**Direction:** Begin at the line that has "Given: Click the FINANCE AMOUNT label" and stop after the last line of the data. Write those lines as a JSON list of strings, one string per line, with blank lines dropped and the pictures left out.

**Records to process:**
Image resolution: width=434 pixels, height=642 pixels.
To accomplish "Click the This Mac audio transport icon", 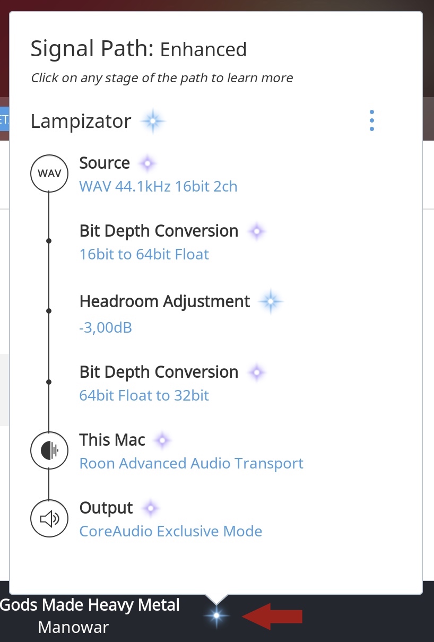I will point(49,450).
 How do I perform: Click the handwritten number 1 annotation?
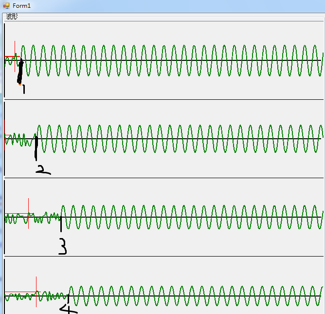pyautogui.click(x=23, y=89)

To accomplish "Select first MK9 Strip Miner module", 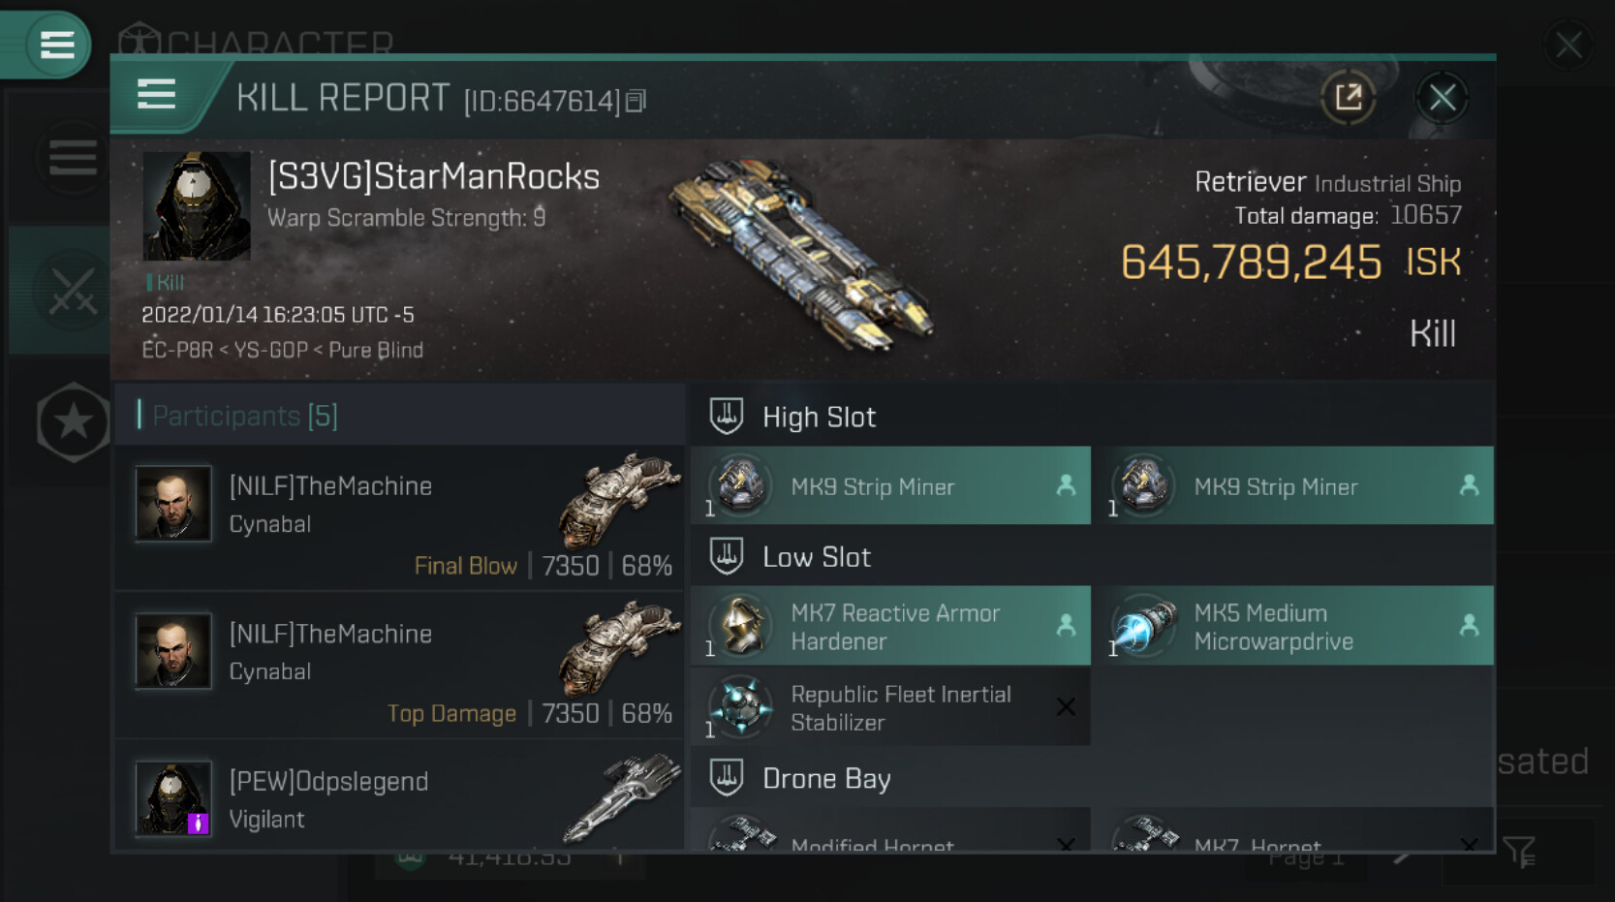I will click(890, 486).
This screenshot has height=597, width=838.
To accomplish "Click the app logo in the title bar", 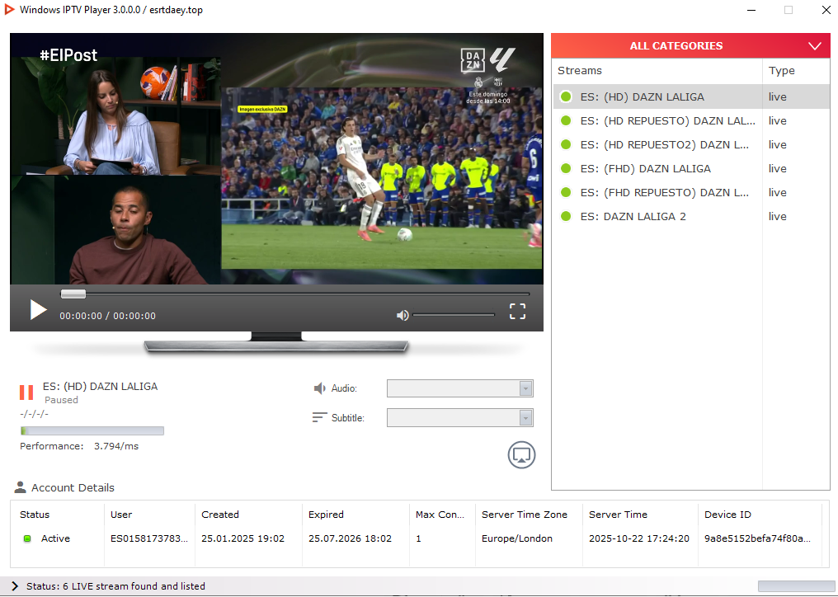I will 10,10.
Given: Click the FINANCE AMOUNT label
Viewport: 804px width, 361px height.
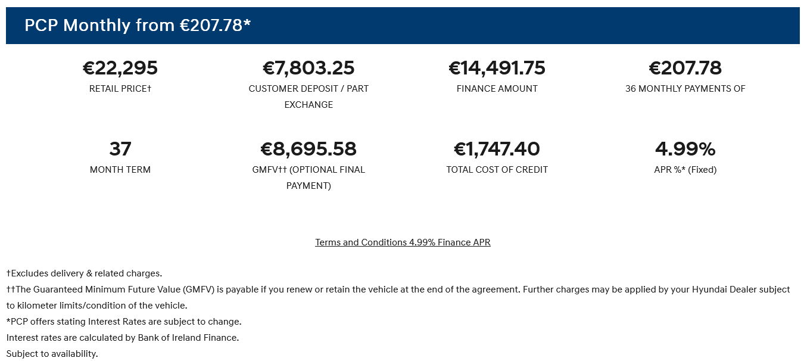Looking at the screenshot, I should (x=497, y=89).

**The output:**
[
  "Given: Click the FINANCE AMOUNT label",
  "Viewport: 804px width, 361px height.",
  "Looking at the screenshot, I should (x=497, y=89)."
]